Thursday, May 8, 2014
Transplanting Wild Arbutus
This area at the base of a white pine tree has long been our choice for a second planting of arbutus. Weed growth had been cleared and large stones placed to both discourage a return of the weeds and promote natural decay of the fallen pine needles. A truly wild plant needs a wild location if it is to prosper. Commonly reported failures with arbutus may have resulted from treating them as a garden plant. Here, no modification of the soil was made. No compost was added and no rich soil was brought to the site. With the exception of the removal of invasive briers and roses, this area is as it has been for decades.
Removing the large covering stones completed the preparation for transplanting.
A pry bar is my preferred plant digging tool. It will find its way deep into stony ground. A small plant well removed from others has been selected for digging. The goal is to remove a complete plant with its entire root structure totally intact. If successful, the plant roots will all be inside of the soil mass levered out. The plant need not know that it has been uprooted.

###

• Aim a: Print the entries starting with the line that contains "398) in the screenshot?" and going on through the line that contains "center [950, 136].", both of those lines included.
The post above and the entries that follow come from unrelated sources.

###

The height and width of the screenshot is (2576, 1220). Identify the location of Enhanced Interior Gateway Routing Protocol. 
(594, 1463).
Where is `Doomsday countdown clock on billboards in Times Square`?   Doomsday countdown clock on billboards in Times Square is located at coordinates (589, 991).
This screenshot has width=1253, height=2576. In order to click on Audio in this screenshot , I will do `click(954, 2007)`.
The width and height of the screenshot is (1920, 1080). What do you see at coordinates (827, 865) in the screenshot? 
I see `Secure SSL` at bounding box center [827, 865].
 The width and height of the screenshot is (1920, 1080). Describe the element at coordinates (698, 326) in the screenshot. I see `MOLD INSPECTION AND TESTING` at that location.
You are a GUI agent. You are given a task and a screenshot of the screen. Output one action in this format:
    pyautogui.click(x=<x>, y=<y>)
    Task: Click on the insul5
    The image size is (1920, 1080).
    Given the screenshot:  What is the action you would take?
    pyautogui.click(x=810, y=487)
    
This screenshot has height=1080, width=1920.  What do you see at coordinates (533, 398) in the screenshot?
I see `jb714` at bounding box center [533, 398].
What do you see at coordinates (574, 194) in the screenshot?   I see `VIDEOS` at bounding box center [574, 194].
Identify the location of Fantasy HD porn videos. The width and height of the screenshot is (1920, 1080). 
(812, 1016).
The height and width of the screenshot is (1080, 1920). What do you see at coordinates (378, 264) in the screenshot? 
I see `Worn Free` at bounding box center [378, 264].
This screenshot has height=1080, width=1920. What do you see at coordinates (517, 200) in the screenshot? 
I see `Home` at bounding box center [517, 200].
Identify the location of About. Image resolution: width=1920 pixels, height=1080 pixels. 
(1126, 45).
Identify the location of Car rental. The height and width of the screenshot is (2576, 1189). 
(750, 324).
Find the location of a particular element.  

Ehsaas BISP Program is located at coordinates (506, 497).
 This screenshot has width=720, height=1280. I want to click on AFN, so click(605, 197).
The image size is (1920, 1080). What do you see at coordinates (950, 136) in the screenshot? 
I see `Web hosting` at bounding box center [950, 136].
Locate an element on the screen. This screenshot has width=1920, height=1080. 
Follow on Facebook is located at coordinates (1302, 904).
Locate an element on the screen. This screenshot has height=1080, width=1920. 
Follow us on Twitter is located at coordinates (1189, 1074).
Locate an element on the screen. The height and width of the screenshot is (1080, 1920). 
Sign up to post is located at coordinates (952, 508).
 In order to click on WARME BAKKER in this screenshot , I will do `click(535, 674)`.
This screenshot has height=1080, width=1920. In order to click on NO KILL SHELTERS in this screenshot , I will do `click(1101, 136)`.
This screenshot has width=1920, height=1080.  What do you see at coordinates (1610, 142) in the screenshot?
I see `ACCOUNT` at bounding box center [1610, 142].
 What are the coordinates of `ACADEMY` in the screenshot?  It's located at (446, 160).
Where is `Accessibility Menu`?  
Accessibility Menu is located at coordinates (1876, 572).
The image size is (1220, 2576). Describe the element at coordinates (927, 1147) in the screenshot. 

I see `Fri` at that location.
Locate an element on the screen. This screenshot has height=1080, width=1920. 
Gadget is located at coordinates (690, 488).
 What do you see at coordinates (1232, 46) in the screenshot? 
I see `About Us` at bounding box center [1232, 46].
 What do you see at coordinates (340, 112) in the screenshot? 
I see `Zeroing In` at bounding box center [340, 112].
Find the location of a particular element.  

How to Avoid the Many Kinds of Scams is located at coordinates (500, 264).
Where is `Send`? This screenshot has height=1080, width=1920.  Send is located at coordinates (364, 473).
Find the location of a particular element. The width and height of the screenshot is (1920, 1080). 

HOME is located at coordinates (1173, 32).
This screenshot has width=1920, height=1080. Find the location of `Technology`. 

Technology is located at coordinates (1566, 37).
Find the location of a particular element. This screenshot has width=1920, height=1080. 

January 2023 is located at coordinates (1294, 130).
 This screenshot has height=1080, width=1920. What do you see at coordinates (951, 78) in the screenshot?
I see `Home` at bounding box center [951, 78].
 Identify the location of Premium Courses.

###

• Aim b:
Answer these questions about the arbutus post:
(i) At the base of what kind of tree was the second planting site?
(ii) Removing what completed the preparation for transplanting?
(iii) What is the author's preferred plant digging tool?

• Complete output a:
This screenshot has height=1080, width=1920.  What do you see at coordinates (533, 398) in the screenshot?
I see `jb714` at bounding box center [533, 398].
What do you see at coordinates (574, 194) in the screenshot?   I see `VIDEOS` at bounding box center [574, 194].
Identify the location of Fantasy HD porn videos. The width and height of the screenshot is (1920, 1080). 
(812, 1016).
The height and width of the screenshot is (1080, 1920). What do you see at coordinates (378, 264) in the screenshot? 
I see `Worn Free` at bounding box center [378, 264].
This screenshot has height=1080, width=1920. What do you see at coordinates (517, 200) in the screenshot? 
I see `Home` at bounding box center [517, 200].
Identify the location of About. Image resolution: width=1920 pixels, height=1080 pixels. 
(1126, 45).
Identify the location of Car rental. The height and width of the screenshot is (2576, 1189). 
(750, 324).
Find the location of a particular element.  

Ehsaas BISP Program is located at coordinates (506, 497).
 This screenshot has width=720, height=1280. I want to click on AFN, so click(605, 197).
The image size is (1920, 1080). What do you see at coordinates (950, 136) in the screenshot? 
I see `Web hosting` at bounding box center [950, 136].

• Complete output b:
(i) A white pine tree.
(ii) The large covering stones.
(iii) A pry bar.